XIX Semana do Tempo Comum

Domingo

Ilumina e serás iluminado

No Evangelho, Jesus proclama as bem-aventuranças, e acrescenta, dirigindo-se aos seus discípulos e a nós: se as viverdes, sereis sal e luz da terra. Uma afirmação que surpreende: que Deus é a luz do mundo já o tínhamos ouvido, o Evangelho de João repetiu-o, e nós acreditamos; mas ouvir – e crer – que também o ser humano é luz, que o somos também eu e tu, com todos os nossos limites e sombras, é surpreendente.

E não se trata de uma exortação de Jesus, “esforçai-vos por vos tornardes luz”, mas “sabei que já o sois”. A lâmpada, se estiver acesa, não tem de se esforçar por dar luz, porque é da sua natureza; assim também vós. A luz é o dom natural do discípulo.

Esta é a confiança que Jesus comunica, a esperança que repõe em nós.
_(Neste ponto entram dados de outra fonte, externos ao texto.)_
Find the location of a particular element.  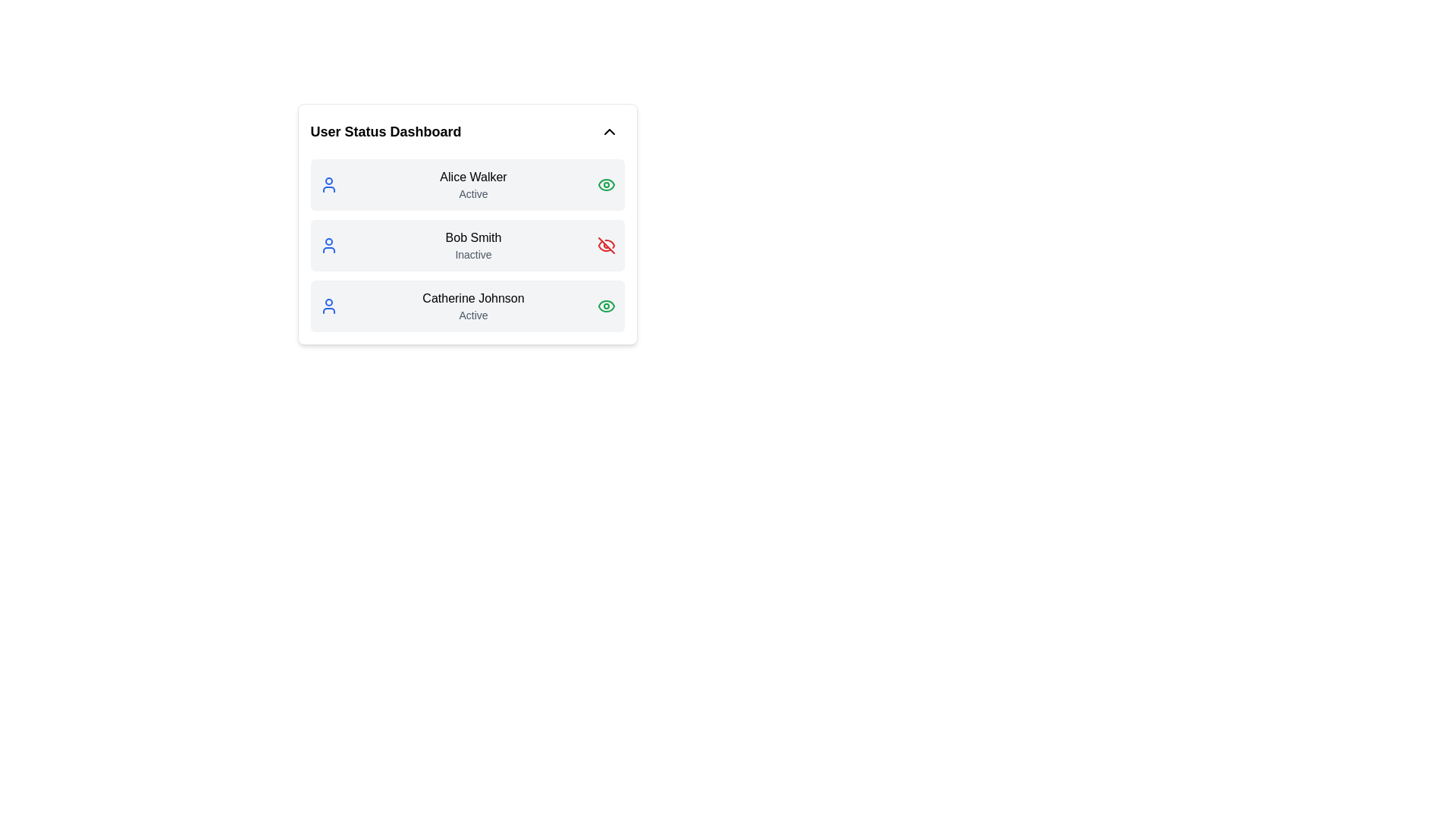

the chevron up icon located at the top-right corner of the card is located at coordinates (609, 130).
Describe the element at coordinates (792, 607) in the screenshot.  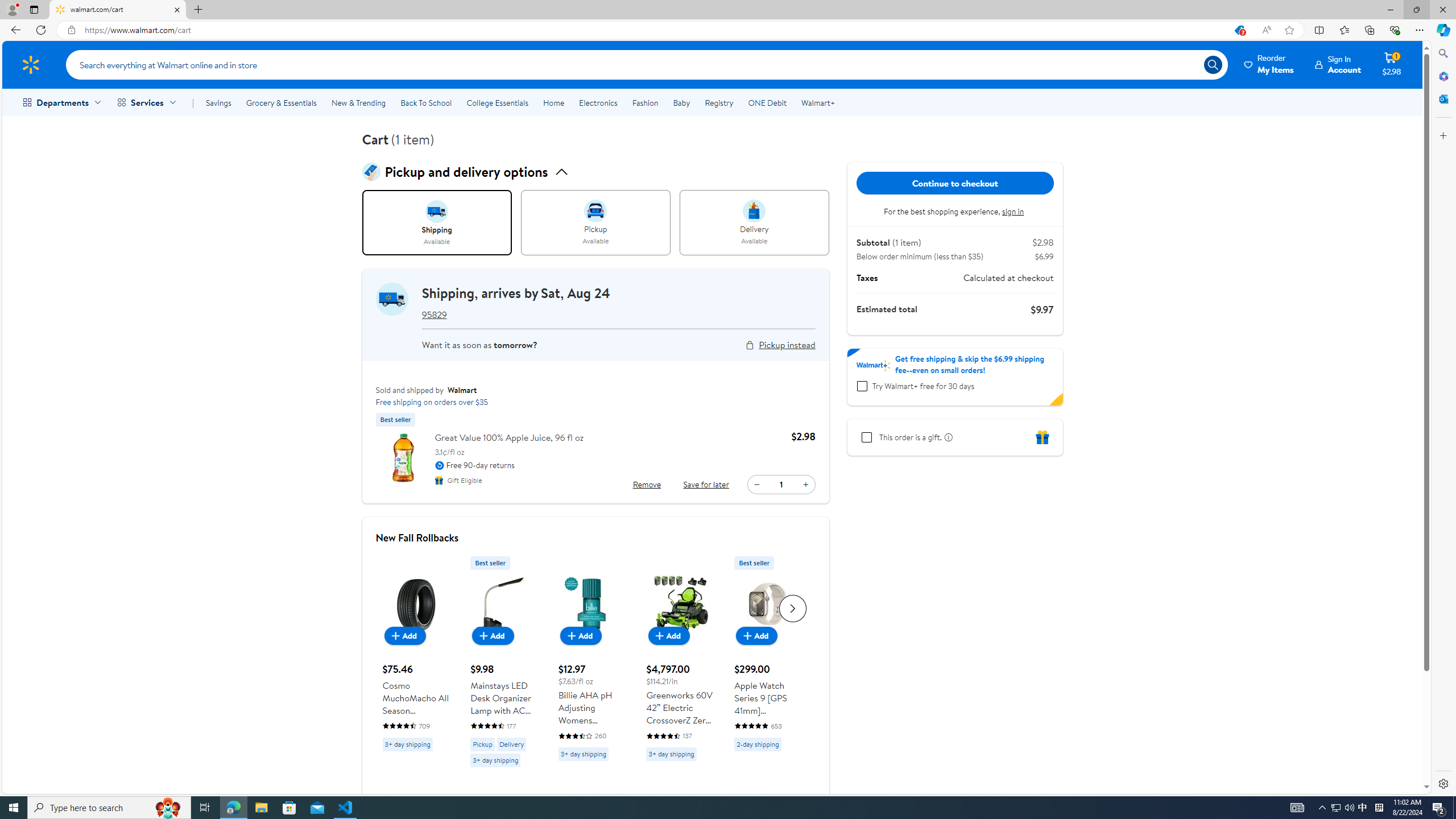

E encoraja-nos a tomar consciência disso: não fiques na superfície de ti mesmo, na porosidade do barro, mas procura em profundidade, no reduto secreto do coração, desce ao centro de ti próprio e lá encontrarás uma lâmpada acesa, uma mão cheia de sal.

Vós que viveis segundo o Evangelho, sede luz no mundo. E sede-o não com a doutrina ou as palavras, mas com as obras: resplandeça a vossa luz nas vossas boas obras. Tu podes realizar obras de luz! E são as mansas, as puras, as justas e as pobres as obras alternativas às escolhas do mundo, a diferença evangélica oferecida à flor da vida. Quando segues o amor como única regra, então és luz e sal para quem te encontra. Quando duas pessoas se amam, tornam-se luz na escuridão, lâmpada para os passos de muitos. Em qualquer lugar onde se quer o bem, é espalhado o sal que dá o bom sabor à vida. Ilumina os outros e serás iluminado, cura os outros e serás curado. Não te curves sobre a tua história e sobre as tuas derrotas, mas ocupa-te da terra, da cidade do outro. Quem olha só para si nunca se ilumina

Ermes Ronchi in “Lachiesa.it”

Segunda-feira

Falar de alegria

Gosto daquela história em que há alguém que pergunta: “Como explicarias a uma criança o que é a felicidade?”. E a resposta é: “Não explicaria. Lançar-lhe-ia uma bola para que possa jogar.”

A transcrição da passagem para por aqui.